REQUIRED WORK
Lay out the entries below as a Markdown table with the columns Row and Line. Begin at the line that contains "Image resolution: width=624", stop after the line that contains "center [122, 310].", skip blank lines, and leave the pictures out.

EXTRACTED ENTRIES
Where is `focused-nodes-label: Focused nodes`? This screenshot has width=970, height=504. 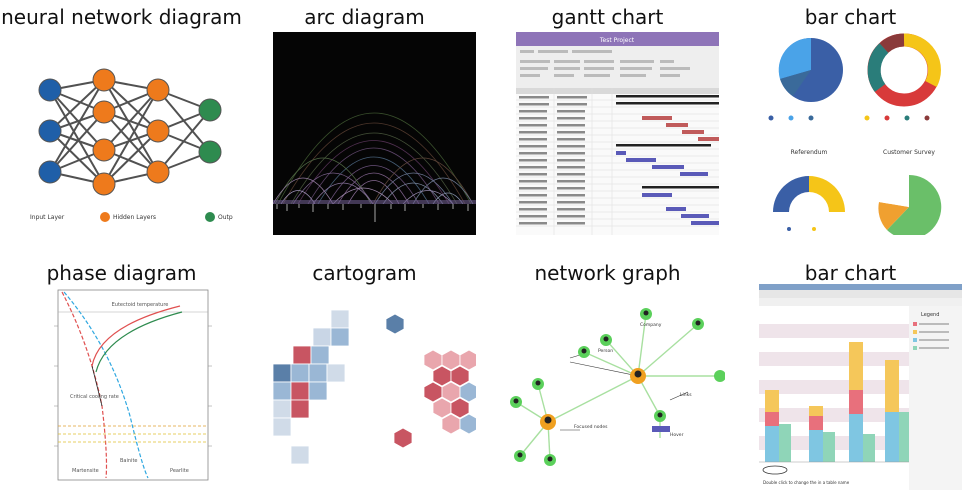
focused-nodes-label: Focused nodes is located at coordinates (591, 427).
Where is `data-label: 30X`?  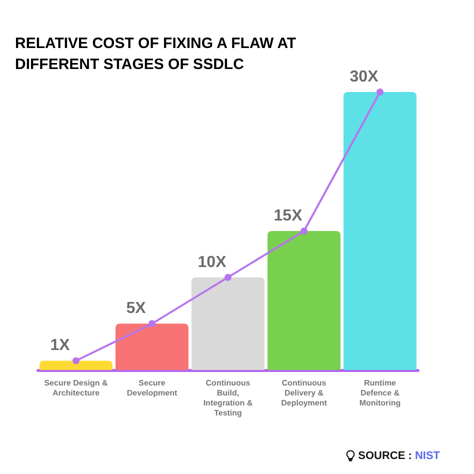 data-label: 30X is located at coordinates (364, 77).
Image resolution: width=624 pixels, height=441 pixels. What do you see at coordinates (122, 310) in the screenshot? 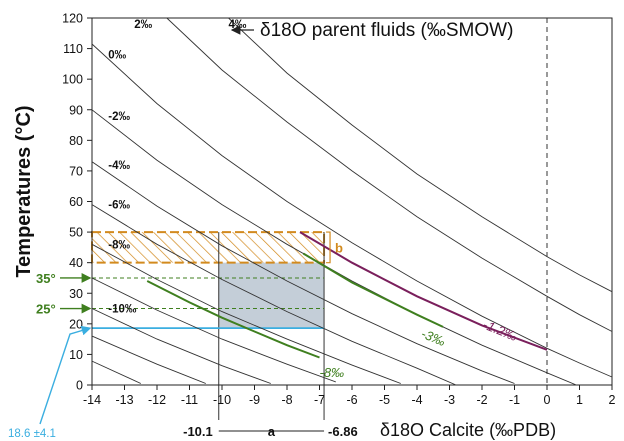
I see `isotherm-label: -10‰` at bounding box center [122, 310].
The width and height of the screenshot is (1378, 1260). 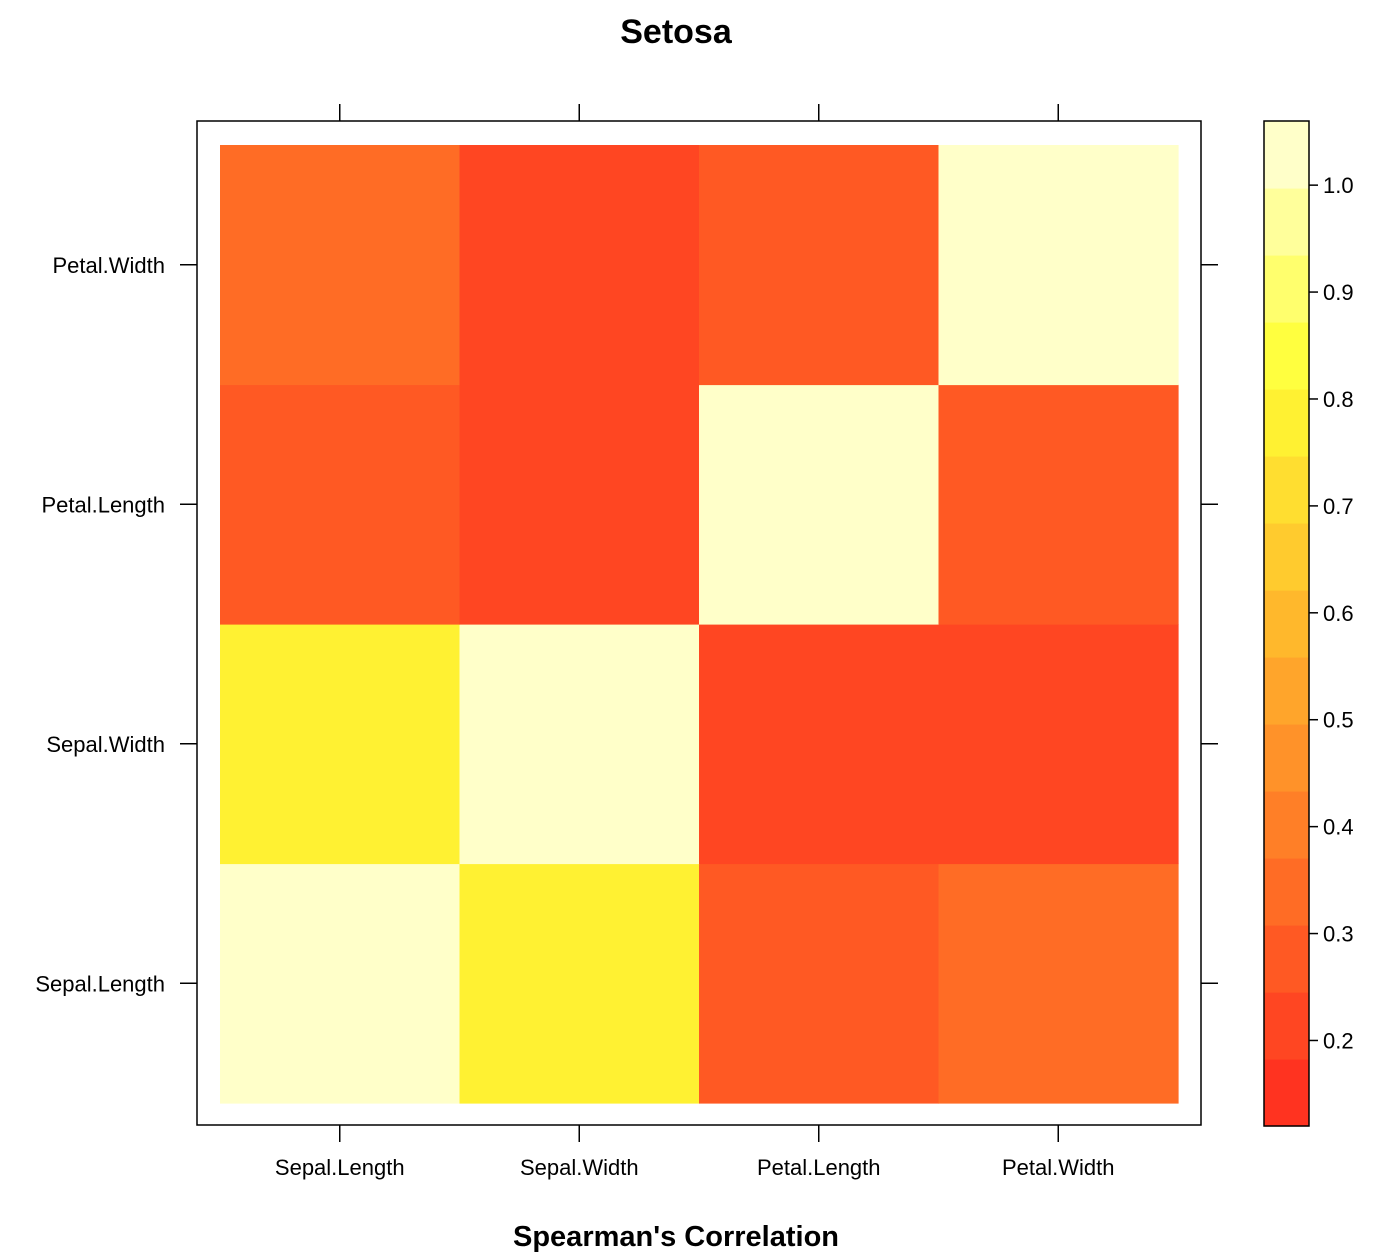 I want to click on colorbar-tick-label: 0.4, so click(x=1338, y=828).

EXERCISE OUTPUT
| Row | Line |
|---|---|
| 1 | Image resolution: width=624 pixels, height=441 pixels. What do you see at coordinates (122, 310) in the screenshot?  |
| 2 | I see `isotherm-label: -10‰` at bounding box center [122, 310]. |